The two sides agreed that, in exchange for the lower sale price, the land trust would also cover tax bills and major repairs. This spring, the whole property was tented and fumigated to get rid of pests, and a new roof was installed.

Loeb said her daughter who lives nearby was supportive of the decision, and her son, an artist living in Memphis, told her to, “Just do it.” The land trust also required family sign off.

“We don’t want anyone coming back saying, ‘This is elder abuse,’” Lopez said.

‘My legacy’

 Why this woman chose to sell her Point Reyes home for nearly half its $1 million value

A family portrait on the mantel of Bobbi Loeb’s home in Point Reyes. Loeb moved from New York to California 61 years ago, at age 20, after reading an article about teaching in Big Sur. She also lived in Berkeley and Bolinas before settling in the former ranching town.

Scott Strazzante/The Chronicle

The fine print of retained life estate deals like the one Loeb opted for vary, but they aren’t new. Other types of charities and community institutions — food banks, universities, churches — have long offered donors the option of passing on valuable properties this way. After a homeowner transfers the deed to a nonprofit for an agreed-upon price, effectively securing “future ownership,” Lopez said, the owner gets to keep living there while gaining the tax benefits of a charitable gift.

Homeowners seriously worried about losing their homes may look to such arrangements instead of risky loans or reverse mortgages, and the process is designed to avoid postmortem red tape like probate court. In exchange, the land trust or nonprofit gains a property that would otherwise be too expensive to buy.

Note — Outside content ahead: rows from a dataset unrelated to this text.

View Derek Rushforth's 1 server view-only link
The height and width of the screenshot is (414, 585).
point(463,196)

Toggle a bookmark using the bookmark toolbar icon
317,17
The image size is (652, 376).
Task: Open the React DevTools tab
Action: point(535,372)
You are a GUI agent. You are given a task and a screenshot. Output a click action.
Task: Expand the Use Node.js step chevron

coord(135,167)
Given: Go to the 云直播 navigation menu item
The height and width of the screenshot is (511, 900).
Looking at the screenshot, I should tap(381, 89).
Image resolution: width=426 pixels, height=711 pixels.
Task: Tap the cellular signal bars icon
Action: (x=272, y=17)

Other Bay Area affordable housing groups, including the Sonoma Land Trust, also offer to help facilitate retained life estates. In nearby cities, housing nonprofits confronting their own forms of gentrification are experimenting with different approaches, several focused on extending homeownership and estate planning to non-white families who stand to disproportionately benefit due to pervasive racial wealth gaps.

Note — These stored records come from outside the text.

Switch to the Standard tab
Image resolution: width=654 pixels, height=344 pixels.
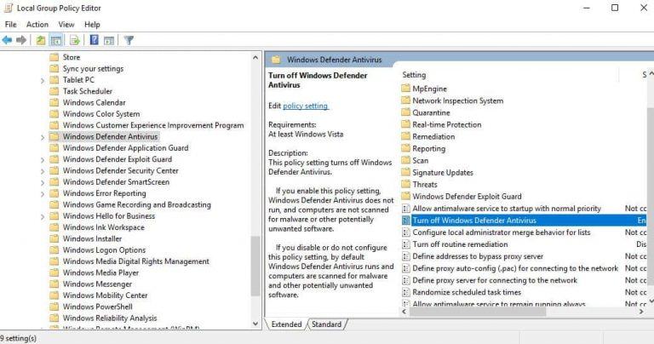coord(326,324)
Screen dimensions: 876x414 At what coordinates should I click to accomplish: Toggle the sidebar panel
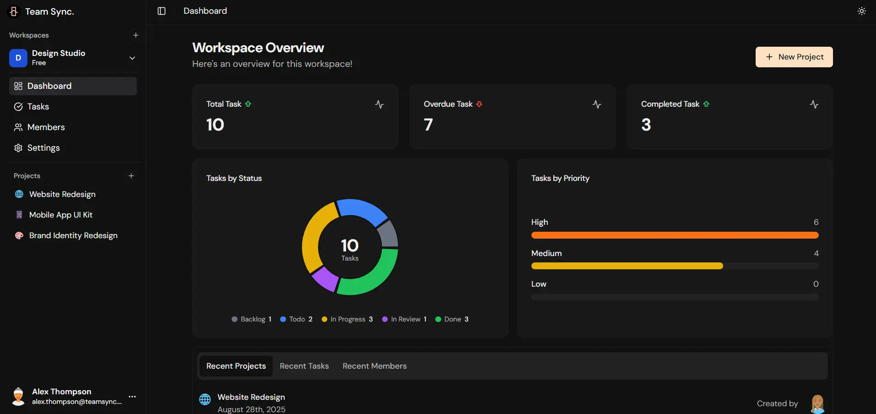[x=162, y=11]
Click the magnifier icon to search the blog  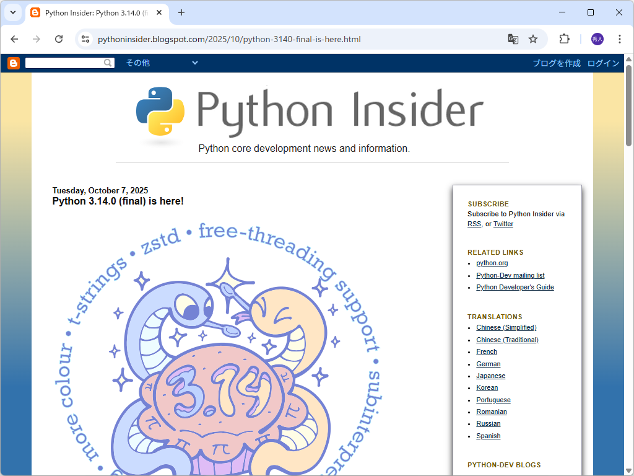[x=108, y=63]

The Oakland Community Land Trust acquires single-family homes — including one famously occupied by activist group Moms 4 Housing — to be sold at discounted rates or leased to own. In the working-class Peninsula enclave of North Fair Oaks, the nun who leads Catholic nonprofit the St. Francis Center has amassed a multimillion-dollar affordable housing portfolio by leveraging private donations to buy buildings back from real estate speculators.

Across the country, philanthropy consultants like Chase Magnuson have seen rising demand to tap into would-be-donor dollars locked in real estate, sometimes through wonky-sounding trusts or through traditional wills. The trick, he said, is making sure all sides are prepared to deal with potentially costly hurdles like maintenance, insurance and other financial or family turmoil.

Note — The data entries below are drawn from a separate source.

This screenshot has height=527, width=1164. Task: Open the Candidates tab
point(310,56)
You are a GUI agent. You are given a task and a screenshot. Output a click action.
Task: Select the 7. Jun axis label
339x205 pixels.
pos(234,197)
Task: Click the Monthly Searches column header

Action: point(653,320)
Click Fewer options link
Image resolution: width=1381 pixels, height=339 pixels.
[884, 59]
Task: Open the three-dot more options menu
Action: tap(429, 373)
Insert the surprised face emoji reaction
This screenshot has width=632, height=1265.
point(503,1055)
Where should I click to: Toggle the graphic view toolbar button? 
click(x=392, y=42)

“They need to have professional financial help,” said Magnuson, president of Houston’s Real Estate for Charities, “so that they don’t do something wonderful and then run out of money.”

In Point Reyes, CLAM agreed to pay Loeb $300,000 up front for the house, then two subsequent payments totaling $250,000. The discounted purchase was financed by a mix of private donations, county affordable housing dollars and funding from the Marin Community Foundation, county records show.

Lopez said CLAM, which has an annual budget of around $850,000 and owns several million dollars worth of property, is still evaluating long-term options for Loeb’s home. Whenever the day comes that she no longer lives there, the land trust may sell the bungalows and lease the land at an affordable rate, Lopez said, or rent them all out below market value.

That all sounds just fine to Loeb.

“I don’t see how this town can survive without affordable housing,” she said. “And I mean, that’s my legacy, right?”